** EXCERPTED DATA **
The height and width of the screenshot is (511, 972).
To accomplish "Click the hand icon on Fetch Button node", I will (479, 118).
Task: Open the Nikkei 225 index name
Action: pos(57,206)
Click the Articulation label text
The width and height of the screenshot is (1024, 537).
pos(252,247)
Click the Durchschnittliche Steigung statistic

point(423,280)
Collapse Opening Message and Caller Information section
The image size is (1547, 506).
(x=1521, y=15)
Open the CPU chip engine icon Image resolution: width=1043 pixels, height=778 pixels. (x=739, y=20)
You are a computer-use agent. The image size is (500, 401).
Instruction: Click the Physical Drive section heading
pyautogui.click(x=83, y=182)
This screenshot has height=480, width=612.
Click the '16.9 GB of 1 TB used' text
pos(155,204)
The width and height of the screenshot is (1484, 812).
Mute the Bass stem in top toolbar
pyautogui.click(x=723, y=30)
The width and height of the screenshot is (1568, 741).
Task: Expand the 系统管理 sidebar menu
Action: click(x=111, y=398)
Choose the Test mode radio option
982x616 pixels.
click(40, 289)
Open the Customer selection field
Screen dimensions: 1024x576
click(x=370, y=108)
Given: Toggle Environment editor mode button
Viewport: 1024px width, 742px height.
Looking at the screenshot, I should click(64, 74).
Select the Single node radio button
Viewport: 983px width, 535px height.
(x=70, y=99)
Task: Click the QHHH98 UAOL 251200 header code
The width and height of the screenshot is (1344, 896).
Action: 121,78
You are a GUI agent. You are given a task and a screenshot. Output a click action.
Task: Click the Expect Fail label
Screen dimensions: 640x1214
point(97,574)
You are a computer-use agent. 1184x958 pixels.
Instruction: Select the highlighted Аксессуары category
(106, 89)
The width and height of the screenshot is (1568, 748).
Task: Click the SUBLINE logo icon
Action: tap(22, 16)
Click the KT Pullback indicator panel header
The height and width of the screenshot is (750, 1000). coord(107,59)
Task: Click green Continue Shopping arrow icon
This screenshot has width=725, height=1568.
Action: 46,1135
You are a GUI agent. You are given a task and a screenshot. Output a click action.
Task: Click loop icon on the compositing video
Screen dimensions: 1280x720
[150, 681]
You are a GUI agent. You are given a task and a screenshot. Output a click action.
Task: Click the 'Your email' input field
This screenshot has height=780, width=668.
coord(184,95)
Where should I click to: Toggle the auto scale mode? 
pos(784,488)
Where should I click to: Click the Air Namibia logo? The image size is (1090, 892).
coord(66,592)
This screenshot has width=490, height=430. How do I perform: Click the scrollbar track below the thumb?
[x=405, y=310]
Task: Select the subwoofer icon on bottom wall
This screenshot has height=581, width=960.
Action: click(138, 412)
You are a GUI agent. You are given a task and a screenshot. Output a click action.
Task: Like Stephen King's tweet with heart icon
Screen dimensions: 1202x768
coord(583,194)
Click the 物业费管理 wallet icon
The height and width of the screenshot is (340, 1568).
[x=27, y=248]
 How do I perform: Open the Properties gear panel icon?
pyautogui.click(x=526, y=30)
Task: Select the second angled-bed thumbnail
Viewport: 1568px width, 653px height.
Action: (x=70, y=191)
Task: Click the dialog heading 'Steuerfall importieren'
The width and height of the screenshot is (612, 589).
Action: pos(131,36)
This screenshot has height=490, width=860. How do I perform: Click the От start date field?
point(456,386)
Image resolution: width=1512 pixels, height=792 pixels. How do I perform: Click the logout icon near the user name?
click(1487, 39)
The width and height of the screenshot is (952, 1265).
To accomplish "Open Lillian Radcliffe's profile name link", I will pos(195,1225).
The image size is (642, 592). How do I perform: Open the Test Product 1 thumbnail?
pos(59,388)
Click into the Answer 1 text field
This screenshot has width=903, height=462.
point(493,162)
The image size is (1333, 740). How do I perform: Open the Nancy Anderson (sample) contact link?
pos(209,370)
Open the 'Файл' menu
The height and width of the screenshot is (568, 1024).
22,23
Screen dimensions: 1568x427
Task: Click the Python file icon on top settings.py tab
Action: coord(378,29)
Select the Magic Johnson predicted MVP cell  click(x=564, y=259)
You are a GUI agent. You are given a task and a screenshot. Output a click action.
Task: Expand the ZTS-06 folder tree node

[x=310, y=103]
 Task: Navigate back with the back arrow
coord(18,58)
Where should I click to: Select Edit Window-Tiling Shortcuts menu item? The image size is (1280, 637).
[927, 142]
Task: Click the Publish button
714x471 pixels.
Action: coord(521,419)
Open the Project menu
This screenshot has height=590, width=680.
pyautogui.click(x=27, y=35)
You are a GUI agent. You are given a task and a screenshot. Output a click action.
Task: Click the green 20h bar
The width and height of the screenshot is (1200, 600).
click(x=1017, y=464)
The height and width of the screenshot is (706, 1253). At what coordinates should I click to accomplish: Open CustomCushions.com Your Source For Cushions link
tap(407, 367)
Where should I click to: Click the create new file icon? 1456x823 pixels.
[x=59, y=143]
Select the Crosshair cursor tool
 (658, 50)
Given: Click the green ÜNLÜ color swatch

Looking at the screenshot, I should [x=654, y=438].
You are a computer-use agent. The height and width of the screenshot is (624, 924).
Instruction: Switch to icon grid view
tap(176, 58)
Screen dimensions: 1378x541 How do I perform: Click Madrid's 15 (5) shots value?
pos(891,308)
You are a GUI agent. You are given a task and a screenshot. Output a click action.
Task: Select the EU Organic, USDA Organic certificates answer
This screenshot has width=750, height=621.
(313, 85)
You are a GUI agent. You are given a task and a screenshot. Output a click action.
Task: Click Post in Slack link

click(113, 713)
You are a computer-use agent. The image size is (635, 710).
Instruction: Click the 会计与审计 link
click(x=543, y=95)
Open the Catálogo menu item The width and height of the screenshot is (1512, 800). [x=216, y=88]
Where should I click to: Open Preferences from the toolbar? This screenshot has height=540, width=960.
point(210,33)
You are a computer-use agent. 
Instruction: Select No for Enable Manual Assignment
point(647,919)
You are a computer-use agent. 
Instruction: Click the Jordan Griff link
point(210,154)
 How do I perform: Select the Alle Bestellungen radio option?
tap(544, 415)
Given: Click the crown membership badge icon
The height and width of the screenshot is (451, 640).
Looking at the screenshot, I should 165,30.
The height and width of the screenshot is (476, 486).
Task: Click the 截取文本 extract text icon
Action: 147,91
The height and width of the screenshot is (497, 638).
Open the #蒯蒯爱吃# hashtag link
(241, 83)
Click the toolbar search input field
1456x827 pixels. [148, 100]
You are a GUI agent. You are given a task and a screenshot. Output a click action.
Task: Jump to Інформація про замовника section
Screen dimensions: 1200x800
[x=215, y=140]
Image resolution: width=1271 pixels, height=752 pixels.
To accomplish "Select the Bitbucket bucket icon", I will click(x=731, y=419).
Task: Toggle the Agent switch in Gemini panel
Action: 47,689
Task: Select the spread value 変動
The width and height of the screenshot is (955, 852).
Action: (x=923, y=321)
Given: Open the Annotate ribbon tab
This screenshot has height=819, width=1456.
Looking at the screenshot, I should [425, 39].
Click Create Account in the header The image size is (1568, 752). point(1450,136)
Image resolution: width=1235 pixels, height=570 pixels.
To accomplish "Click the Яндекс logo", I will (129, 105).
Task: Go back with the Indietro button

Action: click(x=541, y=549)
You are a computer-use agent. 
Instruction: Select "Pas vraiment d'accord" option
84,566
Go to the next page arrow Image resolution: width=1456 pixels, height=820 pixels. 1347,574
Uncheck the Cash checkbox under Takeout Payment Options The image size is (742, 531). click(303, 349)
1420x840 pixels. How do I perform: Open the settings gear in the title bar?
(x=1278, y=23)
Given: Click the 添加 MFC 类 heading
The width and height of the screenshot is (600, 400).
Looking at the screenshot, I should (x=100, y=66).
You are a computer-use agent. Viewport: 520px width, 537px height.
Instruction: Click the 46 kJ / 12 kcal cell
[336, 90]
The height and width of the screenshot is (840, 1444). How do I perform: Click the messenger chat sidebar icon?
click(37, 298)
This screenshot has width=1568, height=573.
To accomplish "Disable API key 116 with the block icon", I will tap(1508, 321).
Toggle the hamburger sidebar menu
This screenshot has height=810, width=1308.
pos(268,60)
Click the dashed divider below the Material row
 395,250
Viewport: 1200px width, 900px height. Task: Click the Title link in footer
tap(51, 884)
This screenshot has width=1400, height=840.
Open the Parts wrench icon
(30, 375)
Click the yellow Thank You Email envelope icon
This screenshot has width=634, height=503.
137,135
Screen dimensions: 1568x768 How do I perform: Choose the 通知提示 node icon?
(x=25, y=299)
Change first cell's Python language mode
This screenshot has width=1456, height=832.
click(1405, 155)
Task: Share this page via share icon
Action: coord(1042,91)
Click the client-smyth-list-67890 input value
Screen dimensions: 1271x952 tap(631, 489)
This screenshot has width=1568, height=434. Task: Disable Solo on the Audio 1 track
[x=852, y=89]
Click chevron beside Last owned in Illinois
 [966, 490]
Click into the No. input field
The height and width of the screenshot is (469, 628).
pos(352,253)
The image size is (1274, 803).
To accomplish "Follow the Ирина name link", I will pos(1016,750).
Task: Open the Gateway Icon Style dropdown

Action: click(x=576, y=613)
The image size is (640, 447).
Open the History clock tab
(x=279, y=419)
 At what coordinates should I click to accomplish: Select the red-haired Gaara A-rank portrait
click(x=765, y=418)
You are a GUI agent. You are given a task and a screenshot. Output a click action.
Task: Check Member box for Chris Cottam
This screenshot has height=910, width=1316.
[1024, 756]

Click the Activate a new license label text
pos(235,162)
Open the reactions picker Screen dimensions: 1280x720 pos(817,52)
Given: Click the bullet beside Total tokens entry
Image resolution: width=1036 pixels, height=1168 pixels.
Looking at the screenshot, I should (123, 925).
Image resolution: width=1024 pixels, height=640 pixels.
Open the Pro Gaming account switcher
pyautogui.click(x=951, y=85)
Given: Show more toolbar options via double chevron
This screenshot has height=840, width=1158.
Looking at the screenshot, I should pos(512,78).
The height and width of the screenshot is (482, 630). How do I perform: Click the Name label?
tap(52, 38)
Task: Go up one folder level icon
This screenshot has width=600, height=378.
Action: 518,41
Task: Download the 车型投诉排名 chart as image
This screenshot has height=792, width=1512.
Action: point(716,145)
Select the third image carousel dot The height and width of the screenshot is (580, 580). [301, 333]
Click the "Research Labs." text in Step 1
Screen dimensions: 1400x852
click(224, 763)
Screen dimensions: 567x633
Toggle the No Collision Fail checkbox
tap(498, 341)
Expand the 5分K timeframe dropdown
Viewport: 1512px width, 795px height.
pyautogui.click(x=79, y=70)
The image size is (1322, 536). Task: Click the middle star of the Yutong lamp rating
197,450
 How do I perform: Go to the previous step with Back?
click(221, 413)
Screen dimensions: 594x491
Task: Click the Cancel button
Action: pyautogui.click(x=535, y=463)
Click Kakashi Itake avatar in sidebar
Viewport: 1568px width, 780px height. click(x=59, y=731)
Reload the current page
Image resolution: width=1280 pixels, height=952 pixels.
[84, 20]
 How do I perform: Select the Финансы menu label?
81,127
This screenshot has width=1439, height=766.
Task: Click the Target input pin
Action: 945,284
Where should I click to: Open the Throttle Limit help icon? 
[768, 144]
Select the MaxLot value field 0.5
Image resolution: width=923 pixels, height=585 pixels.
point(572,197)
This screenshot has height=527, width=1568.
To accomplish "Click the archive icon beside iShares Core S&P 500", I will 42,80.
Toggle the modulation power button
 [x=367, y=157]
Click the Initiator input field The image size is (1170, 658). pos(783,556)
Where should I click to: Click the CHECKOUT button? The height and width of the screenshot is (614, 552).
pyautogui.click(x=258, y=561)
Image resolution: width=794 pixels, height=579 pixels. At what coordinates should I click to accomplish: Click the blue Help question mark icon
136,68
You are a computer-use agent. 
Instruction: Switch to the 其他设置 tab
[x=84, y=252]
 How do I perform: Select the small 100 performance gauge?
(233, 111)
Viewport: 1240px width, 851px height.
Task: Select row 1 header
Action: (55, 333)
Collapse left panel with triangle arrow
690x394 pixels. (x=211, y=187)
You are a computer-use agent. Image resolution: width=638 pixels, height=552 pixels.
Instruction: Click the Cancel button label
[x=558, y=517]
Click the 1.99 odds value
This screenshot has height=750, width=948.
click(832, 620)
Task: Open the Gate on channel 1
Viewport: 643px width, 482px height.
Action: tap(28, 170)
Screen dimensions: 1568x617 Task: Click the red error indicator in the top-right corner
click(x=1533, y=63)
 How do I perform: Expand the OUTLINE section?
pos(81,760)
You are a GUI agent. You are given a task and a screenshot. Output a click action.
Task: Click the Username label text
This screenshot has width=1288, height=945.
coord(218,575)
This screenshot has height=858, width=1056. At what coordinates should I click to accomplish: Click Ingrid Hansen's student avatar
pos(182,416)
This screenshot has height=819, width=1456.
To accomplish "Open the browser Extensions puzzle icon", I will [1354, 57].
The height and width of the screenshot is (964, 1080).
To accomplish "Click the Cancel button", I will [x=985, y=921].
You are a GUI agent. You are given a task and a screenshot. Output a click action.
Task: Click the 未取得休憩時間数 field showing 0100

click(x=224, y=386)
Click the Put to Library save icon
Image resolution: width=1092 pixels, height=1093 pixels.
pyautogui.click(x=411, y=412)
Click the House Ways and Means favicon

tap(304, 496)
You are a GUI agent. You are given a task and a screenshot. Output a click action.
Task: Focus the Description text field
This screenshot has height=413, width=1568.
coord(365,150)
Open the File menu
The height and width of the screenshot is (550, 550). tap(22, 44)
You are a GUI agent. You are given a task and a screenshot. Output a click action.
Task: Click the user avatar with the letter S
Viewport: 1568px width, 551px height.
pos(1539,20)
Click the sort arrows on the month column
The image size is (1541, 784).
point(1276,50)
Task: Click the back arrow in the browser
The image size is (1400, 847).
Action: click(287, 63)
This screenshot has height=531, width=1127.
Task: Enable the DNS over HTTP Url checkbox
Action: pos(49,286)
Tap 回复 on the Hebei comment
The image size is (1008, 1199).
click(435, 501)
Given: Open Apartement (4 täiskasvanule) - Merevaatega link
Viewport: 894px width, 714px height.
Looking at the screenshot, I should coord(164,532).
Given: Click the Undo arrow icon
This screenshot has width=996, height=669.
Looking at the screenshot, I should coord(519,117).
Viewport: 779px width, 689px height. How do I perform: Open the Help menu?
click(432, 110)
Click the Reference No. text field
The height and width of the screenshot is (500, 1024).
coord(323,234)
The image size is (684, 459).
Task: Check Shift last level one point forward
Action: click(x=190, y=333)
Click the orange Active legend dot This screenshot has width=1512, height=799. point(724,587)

** TASK DESCRIPTION **
Reproduce the lines verbatim, starting at the line that contains "Given: Open the Annotate ribbon tab" and ending at the line that contains "Action: click(x=541, y=549)", both included.

** OUTPUT OF THE TASK **
Given: Open the Annotate ribbon tab
This screenshot has height=819, width=1456.
Looking at the screenshot, I should [425, 39].
Click Create Account in the header The image size is (1568, 752). point(1450,136)
Image resolution: width=1235 pixels, height=570 pixels.
To accomplish "Click the Яндекс logo", I will (129, 105).
Task: Go back with the Indietro button

Action: click(x=541, y=549)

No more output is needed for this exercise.